SWOT analysis consists of four components: Strengths, Weaknesses, Opportunities & Threats.
Strengths: characteristics of the business or project that give it an advantage over others.
Weaknesses: characteristics of the business that place the business or project at a disadvantage relative to others.
Opportunities: elements in the environment that the business or project could exploit to its advantage.
Threats: elements in the environment that could cause trouble for the business or project.
The first step is to identify the strengths of the process, people and products as it relates to the improvement initiative. Identify both tangible and intangible factors; not situational strengths but rather factors over which you can control. The key here is ‘control’ and means internal factors. It usually means internal to the organization but when improving processes, it can be internal to a business unit, department, geographic location, etc.

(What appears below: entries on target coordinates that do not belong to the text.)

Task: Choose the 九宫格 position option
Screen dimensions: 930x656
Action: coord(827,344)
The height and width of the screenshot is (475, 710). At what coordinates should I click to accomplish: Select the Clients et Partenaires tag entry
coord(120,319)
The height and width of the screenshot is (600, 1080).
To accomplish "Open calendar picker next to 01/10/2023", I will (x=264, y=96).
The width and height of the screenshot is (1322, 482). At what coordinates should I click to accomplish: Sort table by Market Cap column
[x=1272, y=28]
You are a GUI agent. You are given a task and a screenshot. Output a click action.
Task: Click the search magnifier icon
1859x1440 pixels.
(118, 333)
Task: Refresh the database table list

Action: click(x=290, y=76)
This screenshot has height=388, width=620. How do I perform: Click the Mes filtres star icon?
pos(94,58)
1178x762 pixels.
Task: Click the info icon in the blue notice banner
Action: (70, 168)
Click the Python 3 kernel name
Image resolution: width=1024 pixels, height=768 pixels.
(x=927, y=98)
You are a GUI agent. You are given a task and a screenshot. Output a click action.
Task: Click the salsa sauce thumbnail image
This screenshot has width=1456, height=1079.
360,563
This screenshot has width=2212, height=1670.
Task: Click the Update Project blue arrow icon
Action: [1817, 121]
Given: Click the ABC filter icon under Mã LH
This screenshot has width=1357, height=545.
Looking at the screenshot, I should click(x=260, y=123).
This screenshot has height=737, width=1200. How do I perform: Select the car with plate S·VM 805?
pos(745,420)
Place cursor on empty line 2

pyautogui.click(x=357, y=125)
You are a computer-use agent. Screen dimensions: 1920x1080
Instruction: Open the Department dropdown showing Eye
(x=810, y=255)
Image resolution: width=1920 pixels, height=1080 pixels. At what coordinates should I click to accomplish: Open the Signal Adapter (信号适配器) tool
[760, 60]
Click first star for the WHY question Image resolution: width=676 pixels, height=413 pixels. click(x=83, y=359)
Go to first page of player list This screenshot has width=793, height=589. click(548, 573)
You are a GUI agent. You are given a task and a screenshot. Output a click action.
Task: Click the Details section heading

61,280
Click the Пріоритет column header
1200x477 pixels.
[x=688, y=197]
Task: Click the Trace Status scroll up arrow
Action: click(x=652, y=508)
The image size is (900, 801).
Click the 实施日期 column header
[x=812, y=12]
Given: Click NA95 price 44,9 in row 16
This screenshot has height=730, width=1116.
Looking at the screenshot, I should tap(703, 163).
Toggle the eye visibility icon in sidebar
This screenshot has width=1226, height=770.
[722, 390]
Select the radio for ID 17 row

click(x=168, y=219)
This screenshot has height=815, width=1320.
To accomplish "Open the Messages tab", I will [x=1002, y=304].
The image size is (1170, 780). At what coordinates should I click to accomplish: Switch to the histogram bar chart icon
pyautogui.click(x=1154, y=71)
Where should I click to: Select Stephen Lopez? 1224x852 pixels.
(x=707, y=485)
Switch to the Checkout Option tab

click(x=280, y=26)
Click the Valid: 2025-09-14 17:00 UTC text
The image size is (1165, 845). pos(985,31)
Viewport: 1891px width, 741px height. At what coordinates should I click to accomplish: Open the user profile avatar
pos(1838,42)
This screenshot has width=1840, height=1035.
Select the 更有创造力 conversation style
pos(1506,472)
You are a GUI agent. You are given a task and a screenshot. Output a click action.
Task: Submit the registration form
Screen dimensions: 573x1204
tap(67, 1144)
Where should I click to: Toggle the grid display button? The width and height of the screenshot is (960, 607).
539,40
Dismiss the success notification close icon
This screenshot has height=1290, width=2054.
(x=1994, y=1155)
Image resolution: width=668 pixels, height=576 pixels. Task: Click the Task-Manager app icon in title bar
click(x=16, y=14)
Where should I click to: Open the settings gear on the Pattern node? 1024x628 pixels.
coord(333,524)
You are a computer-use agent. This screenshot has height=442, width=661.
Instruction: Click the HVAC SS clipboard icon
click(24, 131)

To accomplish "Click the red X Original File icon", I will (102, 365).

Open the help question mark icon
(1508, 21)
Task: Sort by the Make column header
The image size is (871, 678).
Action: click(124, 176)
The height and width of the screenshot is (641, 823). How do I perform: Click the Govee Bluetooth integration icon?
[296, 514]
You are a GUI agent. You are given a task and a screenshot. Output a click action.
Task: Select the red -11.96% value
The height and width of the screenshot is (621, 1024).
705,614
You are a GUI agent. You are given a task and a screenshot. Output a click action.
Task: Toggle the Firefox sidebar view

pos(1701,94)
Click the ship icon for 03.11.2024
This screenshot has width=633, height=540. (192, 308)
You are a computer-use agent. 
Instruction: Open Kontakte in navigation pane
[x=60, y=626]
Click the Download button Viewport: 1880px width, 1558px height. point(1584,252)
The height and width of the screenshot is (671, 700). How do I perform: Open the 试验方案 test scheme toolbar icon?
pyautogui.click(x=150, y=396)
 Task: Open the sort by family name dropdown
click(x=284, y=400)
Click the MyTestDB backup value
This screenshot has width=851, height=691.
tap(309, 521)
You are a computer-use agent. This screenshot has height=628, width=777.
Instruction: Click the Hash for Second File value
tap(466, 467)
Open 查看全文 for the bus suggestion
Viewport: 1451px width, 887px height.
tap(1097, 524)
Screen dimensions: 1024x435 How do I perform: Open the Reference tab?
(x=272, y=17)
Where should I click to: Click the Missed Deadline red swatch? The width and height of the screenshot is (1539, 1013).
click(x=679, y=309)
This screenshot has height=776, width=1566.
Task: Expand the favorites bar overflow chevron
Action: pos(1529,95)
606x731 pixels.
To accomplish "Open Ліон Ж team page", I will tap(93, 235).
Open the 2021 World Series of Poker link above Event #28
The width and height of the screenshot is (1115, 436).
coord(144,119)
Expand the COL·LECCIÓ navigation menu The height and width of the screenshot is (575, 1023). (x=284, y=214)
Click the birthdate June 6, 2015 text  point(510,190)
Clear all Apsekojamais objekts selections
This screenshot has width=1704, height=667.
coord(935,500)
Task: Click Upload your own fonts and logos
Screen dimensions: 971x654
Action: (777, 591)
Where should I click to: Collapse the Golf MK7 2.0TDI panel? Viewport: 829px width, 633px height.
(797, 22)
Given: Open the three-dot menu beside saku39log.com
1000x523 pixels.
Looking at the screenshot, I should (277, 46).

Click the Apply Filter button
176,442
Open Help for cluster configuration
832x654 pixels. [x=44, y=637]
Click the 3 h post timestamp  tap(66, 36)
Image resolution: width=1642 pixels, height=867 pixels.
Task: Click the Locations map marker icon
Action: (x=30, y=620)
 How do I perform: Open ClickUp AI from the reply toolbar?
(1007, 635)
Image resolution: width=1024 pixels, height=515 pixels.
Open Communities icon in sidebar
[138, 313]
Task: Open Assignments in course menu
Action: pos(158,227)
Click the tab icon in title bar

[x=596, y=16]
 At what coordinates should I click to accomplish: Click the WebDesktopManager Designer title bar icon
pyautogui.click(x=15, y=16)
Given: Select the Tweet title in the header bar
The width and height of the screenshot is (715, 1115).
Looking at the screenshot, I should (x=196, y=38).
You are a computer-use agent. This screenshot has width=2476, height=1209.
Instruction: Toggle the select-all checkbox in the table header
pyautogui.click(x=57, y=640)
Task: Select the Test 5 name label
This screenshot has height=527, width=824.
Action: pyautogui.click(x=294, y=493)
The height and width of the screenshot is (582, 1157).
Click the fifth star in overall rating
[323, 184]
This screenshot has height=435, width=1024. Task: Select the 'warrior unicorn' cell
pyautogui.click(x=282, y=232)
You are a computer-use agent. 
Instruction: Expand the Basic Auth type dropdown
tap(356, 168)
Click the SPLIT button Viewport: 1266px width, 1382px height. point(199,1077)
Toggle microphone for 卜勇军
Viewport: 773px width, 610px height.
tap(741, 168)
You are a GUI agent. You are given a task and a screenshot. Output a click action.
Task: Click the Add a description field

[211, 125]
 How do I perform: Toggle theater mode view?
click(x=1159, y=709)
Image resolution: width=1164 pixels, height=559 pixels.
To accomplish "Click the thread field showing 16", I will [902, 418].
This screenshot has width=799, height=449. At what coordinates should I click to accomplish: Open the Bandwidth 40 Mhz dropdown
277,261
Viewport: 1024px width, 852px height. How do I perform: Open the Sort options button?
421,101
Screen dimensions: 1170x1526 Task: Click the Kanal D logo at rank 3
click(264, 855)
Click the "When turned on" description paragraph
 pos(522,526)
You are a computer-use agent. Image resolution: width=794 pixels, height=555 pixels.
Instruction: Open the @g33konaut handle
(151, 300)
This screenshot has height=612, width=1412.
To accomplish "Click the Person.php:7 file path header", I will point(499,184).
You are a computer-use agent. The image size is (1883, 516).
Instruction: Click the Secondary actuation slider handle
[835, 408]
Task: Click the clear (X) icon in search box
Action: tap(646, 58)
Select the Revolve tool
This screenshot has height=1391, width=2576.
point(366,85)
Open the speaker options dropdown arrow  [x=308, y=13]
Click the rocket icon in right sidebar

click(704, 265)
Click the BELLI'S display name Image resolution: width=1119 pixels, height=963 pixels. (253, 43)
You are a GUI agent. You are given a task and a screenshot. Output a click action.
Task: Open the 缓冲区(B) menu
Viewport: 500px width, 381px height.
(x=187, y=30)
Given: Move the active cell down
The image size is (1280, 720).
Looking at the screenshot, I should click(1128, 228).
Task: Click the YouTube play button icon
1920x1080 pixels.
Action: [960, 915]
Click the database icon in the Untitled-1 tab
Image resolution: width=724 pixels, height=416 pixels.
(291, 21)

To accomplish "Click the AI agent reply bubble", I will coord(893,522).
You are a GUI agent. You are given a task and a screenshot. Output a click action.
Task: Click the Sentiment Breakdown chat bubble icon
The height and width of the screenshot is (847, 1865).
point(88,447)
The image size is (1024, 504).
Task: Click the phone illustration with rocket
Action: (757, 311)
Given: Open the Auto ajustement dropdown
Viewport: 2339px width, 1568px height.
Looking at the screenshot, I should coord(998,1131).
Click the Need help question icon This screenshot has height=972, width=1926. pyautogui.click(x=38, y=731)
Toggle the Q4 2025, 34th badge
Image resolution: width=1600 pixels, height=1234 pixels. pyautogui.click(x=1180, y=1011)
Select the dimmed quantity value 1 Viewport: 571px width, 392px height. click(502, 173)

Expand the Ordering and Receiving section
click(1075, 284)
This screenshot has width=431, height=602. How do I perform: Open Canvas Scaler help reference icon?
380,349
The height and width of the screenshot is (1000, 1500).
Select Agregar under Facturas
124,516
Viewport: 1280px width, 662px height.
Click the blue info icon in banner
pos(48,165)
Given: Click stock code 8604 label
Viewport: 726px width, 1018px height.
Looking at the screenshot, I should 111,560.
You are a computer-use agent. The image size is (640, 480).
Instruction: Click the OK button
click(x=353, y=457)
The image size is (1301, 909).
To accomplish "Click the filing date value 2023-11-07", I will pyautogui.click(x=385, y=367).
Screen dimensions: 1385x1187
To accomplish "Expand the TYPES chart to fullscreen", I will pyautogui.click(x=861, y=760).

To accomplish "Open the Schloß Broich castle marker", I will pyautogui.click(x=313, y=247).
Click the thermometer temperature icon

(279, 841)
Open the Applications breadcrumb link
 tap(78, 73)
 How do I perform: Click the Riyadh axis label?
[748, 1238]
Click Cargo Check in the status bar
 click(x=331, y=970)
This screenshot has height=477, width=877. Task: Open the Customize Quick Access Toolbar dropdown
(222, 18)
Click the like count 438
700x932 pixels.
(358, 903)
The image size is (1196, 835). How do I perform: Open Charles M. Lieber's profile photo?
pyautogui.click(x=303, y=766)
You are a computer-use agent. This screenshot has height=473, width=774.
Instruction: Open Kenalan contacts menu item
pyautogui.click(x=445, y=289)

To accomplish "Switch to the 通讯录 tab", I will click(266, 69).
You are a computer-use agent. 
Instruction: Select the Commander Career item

Second step is and in a similar fashion, look at the weaknesses of process, people and products. Weaknesses are factors that are within your control that detract from delivering value without significant waste. Ask: why are we doing this project?
Third steps is to switch to the opportunities. What is the targeted improvement? What opportunity are you trying to seize? Why are you doing this now? These questions will help identify the key opportunities. In the traditional SWOT, the opportunities portion of the analysis usually refers to external opportunities. In process improvement initiatives, it can be this or internal opportunities as well.
And last . . . address the threats. Ask: what will happen if this process (or product) is not improved. What will be, or has been, the consequences of not improving the situation. Be specific and as detailed as possible. This also is traditionally external threats but as with the opportunities, it can be this or internal threats to the organization.
SWOT analysis aims to identify the key internal and external factors seen as important to achieving an objective. SWOT analysis groups key pieces of information into two main categories:
- Internal factors — the strengths and weaknesses internal to the organization
- External factors — the opportunities and threats presented by the environment external to the organization
The organization can only act on strengths and weaknesses. The ultimate goal of the SWOT Matrix is to determine exactly how best to utilize your strengths to maximize opportunities and get rid of threats. On the other hand, it serves to determine actions so that your weaknesses do not destroy the opportunities or, worst, become even more destructive threats.
Try to avoid complexity and don’t over analyze things. It’s good to keep your SWOT analysis short and simple. Definitely build different strategies and options based on your SWOT analysis.
Quote to live by:
It is important to know the art of strengthening your strengths
which would enable to weaken your weaknesses
and also lay the foundation for availing the opportunities
and negating the threats that come your way. V Munsif.